Da hagiografia
Vasco Pulido Valente, Público 15/11/2013
O último rei de Portugal
"Nas cortes do Absolutismo, o poder, a influência de cada um era medida pela proximidade do rei. A gente de importância ficava perto, a gente sem importância ficava longe. Em princípio ninguém falava sponte sua à pessoa sagrada que representava a ordem política e a ordem social; esperava que lhe falassem e geralmente respondia com as fórmulas tradicionais que a etiqueta estabelecia.
A tentativa de Maria Antonieta para ser tornar “humana” e “popular” (indo ao teatro, por exemplo) prejudicou mortalmente a Monarquia e criou contra ela um ódio universal. Esta digressão vem a propósito da homenagem que a televisão e os jornais resolveram prestar a Álvaro Cunhal, no centenário do seu nascimento. Quase toda a gente, que se resolveu a partilhar as suas memórias do homem, o tratou como um soberano.
De Manuel Alegre a Herman José, não apareceu uma única solitária criatura que se atrevesse, a esta distância, a pensar nele como um homem. Verdade que o homem Cunhal se escondia por detrás da sua figura messiânica; antes de morrer sempre impediu que Portugal soubesse com quem vivia (ou vivera), o nome dos filhos (se existiam), que amigos tinha, como se divertia ou qualquer outra coisa susceptível de perturbar a imagem do “comunista de cristal”, que ele encarnava ou, pelo menos, pretendia encarnar. Não é coincidência que as personagens que por aí o incensaram ignorem quase totalmente a política e se lembrem muito bem de episódios triviais, em que o soberano magnanimamente desce à inferioridade dos serventes e cortesãos para se mostrar bondoso, sensível, irónico e até paternal. Nas memórias que escreveram depois da revolução, os fiéis do “martirizado” Luís era assim que o lembravam.

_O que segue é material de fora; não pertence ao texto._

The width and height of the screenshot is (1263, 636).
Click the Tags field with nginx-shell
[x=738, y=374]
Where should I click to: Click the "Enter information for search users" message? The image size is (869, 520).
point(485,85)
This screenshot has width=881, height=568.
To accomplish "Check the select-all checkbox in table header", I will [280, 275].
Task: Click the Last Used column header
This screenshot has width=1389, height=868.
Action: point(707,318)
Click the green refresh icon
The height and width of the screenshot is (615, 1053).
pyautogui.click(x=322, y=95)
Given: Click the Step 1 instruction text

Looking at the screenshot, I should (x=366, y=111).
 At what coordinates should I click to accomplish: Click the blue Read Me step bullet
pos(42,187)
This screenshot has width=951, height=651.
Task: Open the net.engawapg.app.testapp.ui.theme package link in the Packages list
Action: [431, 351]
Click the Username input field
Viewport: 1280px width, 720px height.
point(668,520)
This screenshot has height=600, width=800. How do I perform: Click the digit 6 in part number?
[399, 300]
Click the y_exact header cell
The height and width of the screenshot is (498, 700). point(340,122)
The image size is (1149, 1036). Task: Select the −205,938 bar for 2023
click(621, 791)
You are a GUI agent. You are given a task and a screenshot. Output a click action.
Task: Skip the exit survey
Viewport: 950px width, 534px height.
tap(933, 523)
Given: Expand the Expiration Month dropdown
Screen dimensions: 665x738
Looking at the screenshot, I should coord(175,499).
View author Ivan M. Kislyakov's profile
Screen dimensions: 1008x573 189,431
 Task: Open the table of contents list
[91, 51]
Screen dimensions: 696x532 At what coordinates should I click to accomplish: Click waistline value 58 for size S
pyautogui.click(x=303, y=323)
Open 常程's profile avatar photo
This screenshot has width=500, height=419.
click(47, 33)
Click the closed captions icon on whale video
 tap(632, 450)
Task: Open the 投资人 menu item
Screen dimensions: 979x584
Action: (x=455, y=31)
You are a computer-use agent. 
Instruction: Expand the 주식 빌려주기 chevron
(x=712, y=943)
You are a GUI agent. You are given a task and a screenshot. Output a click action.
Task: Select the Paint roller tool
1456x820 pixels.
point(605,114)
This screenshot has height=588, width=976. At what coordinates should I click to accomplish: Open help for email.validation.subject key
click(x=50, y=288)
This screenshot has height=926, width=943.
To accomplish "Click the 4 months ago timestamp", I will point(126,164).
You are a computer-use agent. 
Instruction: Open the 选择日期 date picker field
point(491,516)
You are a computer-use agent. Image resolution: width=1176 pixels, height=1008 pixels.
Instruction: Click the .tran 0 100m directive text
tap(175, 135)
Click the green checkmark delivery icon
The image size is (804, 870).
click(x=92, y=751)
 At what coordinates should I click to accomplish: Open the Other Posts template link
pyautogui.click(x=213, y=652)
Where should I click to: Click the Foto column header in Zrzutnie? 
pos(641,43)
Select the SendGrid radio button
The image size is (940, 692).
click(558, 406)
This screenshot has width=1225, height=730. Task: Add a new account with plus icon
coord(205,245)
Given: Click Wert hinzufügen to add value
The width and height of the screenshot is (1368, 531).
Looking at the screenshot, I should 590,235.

Como hoje se lembram de Cunhal os militantes do PCP, os “companheiros de caminho” e umas largas dúzias de patetas. O indivíduo que planeava transformar Portugal numa espécie de Bulgária do Ocidente, o promotor do PREC, o responsável pelas “nacionalizações” e pela ocupação dos “latifúndios”, o desorganizador da economia, o inimigo da “Europa”, esse parece que desapareceu. Só resta, com muito sentimentalismo, como ele gostaria, a máscara do soberano, perante a qual ainda uma pequena parte do país se acha obrigada a genuflectir. A consciência histórica dos portugueses é um óptimo reflexo da inconsciência que os trouxe à miséria e ao desespero."